Rhythm

Rhythm can be described as timed movement through space; an easy, connected path along which the eye follows a regular arrangement of motifs. The presence of rhythm creates predictability and order in a composition. Visual rhythm may be best understood by relating it to rhythm in sound. This link will take you to a video clip and explanation of how the sound of a Nigerian "talking drum" follows the intonation and rhythm of speech.

Rhythm depends largely upon the elements of pattern and movement to achieve its effects. The parallels between rhythm in sound/ music are very exact to the idea of rhythm in a visual composition. The difference is that the timed "beat" is sensed by the eyes rather than the ears.

Visual rhythm can be created in a number of ways. Linear rhythm refers to the characteristic flow of the individual line. Accomplished artists have a recognizable manner of putting down the lines of their drawings that is a direct result of the characteristic gesture used to make those lines, which, if observed, can be seen to have a rhythm of its own. Linear rhythm is not as dependent on pattern, but is more dependent on timed movement of the viewer's eye.

Repetition involves the use of patterning to achieve timed movement and a visual "beat". This repetition may be a clear repetition of elements in a composition, or it may be a more subtle kind of repetition that can be observed in the underlying structure of the image.


Alternation is a specific instance of patterning in which a sequence of repeating motifs are presented in turn; (short/long; fat/thin; round/square; dark/light).



Gradation employs a series of motifs patterned to relate to one another through a regular progression of steps. This may be a gradation of shape or color. Some shape gradations may in fact create a sequence of events, not unlike a series of images in a comic strip.


Emphasis

Emphasis is also referred to as point of focus, or interruption. It marks the locations in a composition which most strongly draw the viewers attention. Usually there is a primary, or main, point of emphasis, with perhaps secondary emphases in other parts of the composition. The emphasis is usually an interruption in the fundamental pattern or movement of the viewers eye through the composition, or a break in the rhythm.

The artist or designer uses emphasis to call attention to something, or to vary the composition in order to hold the viewers interest by providing visual "surprises."

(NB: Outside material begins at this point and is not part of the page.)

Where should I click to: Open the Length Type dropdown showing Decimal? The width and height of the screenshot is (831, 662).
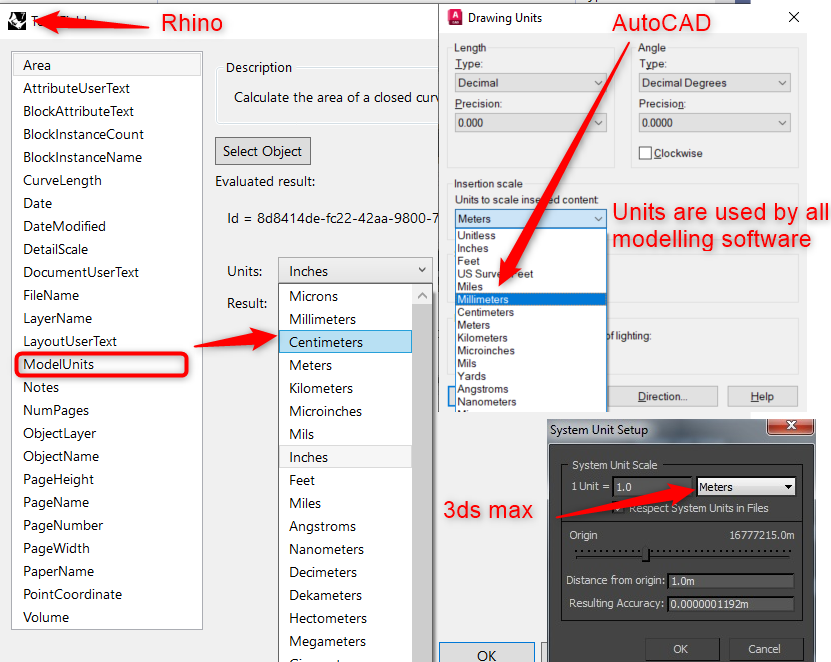click(x=529, y=82)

Emphasis can be achieved in a number of ways. Repetition creates emphasis by calling attention to the repeated element through sheer force of numbers. If a color is repeated across a map, the places where certain colors cluster will attract your attention, in this instance graphing varying rates of mortality from cardiovascular disease.


Contrast achieves emphasis by setting the point of emphasis apart from the rest of its background. Various kinds of contrasts are possible. The use of a neutral background isolates the point of emphasis.




Contrast of color, texture, or shape will call attention to a specific point.





Contrast of size or scale will as well.





Placement in a strategic position will call attention to a particular element of a design.







Prolonged visual involvement through intricacy (contrast of detail) is a more unusual form of emphasis, not as commonly used in Euro-American design, though it is common in many other cultures. In this case, many points of emphasis are created that are to be discovered through close attention to the intricacies of the design.


Unity




Unity is the underlying principle that summarizes all of the principles and elements of design. It refers to the coherence of the whole, the sense that all of the parts are working together to achieve a common result; a harmony of all the parts.



Unity can be achieved through the effective and consistent use of any of the elements, but pattern-- that is, underlying structure-- is the most fundamental element for a strong sense of unity. Consistency of form and color are also powerful tools that can pull a composition together.



However, unity also exists in variety. It is not necessary for all of the elements to be identical in form providing they have a common quality of meaning or style. For example, fashions from a specific period share common features of silhouette, materials, and color that identify the style of the day, or the look of a particular designer.



Unity can also be a matter of concept. The elements and principles can be selected to support the intended function of the designed object; the purpose of the object unifies the design.